Tagebuch Pik Lenin 2000

Teil 3

13.8.00 Lager 1

Nachts um 300 Uhr ist der Himmel immer noch stark bewölkt. Am Morgen kommt die Sonne zwar raus, muß sich aber durch eine Wolkenschicht quälen, deren Untergrenze unterhalb von 5000 m liegt. Es schneit zeitweise, aber so richtig schlecht will das Wetter (noch) nicht werden. Wir verabschieden Sven, der ins Lager 2 aufsteigt. Trotz der Wolken - die Gegend um das Lager 2 ist nur zeitweise sichtbar - bewegt sich ein Lindwurm nach oben, und Sven hat gut Chancen, sich an eine Seilschaft anzuschließen.
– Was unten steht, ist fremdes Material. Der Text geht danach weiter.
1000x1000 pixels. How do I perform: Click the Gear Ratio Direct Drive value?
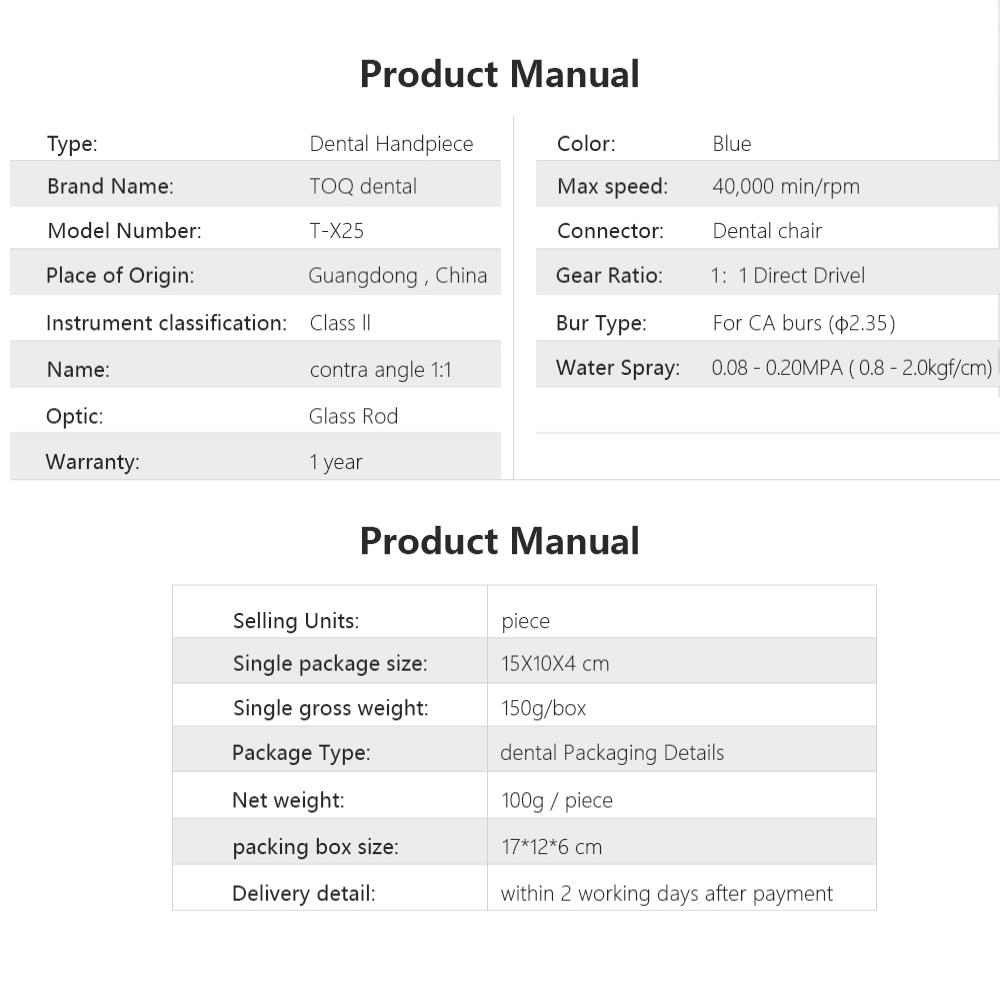click(788, 276)
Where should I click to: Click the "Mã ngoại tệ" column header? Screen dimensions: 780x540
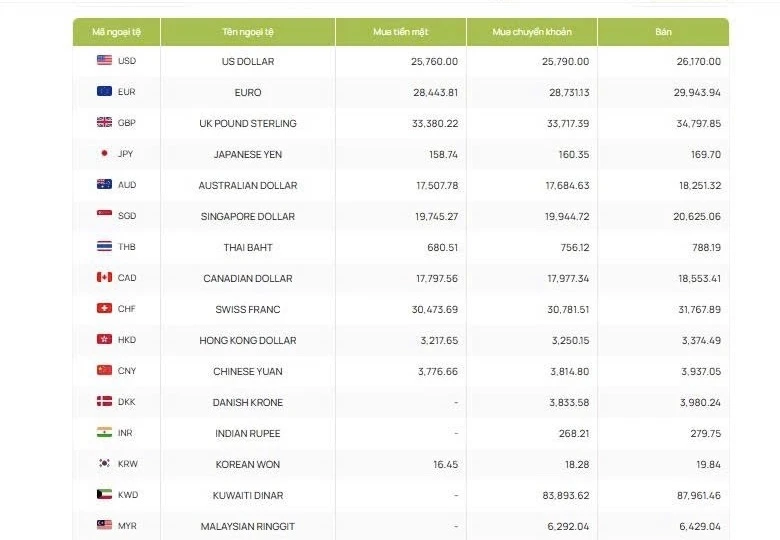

Von unten kommt Magnus noch mal hoch, und wir trinken gemeinsam Kaffee. Nach dem Austausch von Telefonnummern und Email-Adressen steigt er ins Basislager ab, wobei er freundlicherweise einigen Müll von uns mitnimmt.

Mittags schafft es der Schnee dann doch, das Geröll zu befeuchten, und es fängt an, andauernd zu schneien. Unser Käseomelett aus der Tüte - es ist Sonntag - können wir aber noch im Freien genießen. Gegen 1700 Uhr schaut die Sonne wieder durch die Wolken. Nach einigen schauerartigen Rückschlägen hört es dann mit den Niederschlägen auf. Es ist aber weiterhin stark bewölkt, und der Pik Lenin hängt in den Wolken. Holger und Gunther ruhen sich offenbar immer noch im Basislager aus.

14.8.00 Lager 1 - Lager 2

Das Wetter ist wieder besser, und so entscheiden wir uns, zum Gipfelversuch aufzusteigen. Da Robert auf Skiern geht, muß ich wieder trampen. Ich spreche zwei Russen an (Wolodja und Shenja), als sie am Lager vorbeigehen. Sie wollen auf uns warten, und wir holen sie dann an der Krawatte ein. Wolodja schleppt eine ziemlich schwere Videokamera mit sich rum. Die Fixseilpassage gehen wir noch solo, dann wird angeseilt. Ein Stück geht auch Robert mit am Seil. Das Tempo ist gut, und wir kommen zügig voran. Oben ist zwar etwas Schnee liegengeblieben, aber nicht viel. Insgesamt ist die Spur wesentlich besser begehbar als beim ersten Mal. Das Wetter beim Aufstieg ist zwar nicht schlecht, aber ein paar Schneeflocken und tiefhängende Wolken lassen die Pausen nicht allzu lang werden. Unterwegs treffen wir Peter und (unseren) Wolodja. Peter war nicht auf dem Gipfel, aber im Lager 3 und wohl auf dem Pik Rasdelnaja.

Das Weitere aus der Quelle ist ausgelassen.